Give back the records in their entirety, exactly.

Records from a data source
= Beginning of Section =

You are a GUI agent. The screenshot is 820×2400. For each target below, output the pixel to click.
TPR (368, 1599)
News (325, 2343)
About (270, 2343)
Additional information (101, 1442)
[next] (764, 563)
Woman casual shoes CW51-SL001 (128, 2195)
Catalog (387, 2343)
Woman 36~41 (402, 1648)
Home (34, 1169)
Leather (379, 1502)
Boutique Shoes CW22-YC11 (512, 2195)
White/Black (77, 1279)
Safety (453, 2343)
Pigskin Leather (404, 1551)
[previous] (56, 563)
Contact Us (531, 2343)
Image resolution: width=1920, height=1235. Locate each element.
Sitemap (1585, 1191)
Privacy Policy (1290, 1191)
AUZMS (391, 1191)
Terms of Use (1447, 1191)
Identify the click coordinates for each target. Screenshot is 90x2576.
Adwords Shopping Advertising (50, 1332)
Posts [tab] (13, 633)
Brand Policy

= End of Section =

ANSWER SPACE.
You are a GUI agent. The screenshot is 820×2400. For each target below, output the pixel to click.
TPR (368, 1599)
News (325, 2343)
About (270, 2343)
Additional information (101, 1442)
[next] (764, 563)
Woman casual shoes CW51-SL001 (128, 2195)
Catalog (387, 2343)
Woman 36~41 (402, 1648)
Home (34, 1169)
Leather (379, 1502)
Boutique Shoes CW22-YC11 (512, 2195)
White/Black (77, 1279)
Safety (453, 2343)
Pigskin Leather (404, 1551)
[previous] (56, 563)
Contact Us (531, 2343)
Image resolution: width=1920, height=1235. Locate each element.
Sitemap (1585, 1191)
Privacy Policy (1290, 1191)
AUZMS (391, 1191)
Terms of Use (1447, 1191)
Identify the click coordinates for each target. Screenshot is 90x2576.
Adwords Shopping Advertising (50, 1332)
Posts [tab] (13, 633)
Brand Policy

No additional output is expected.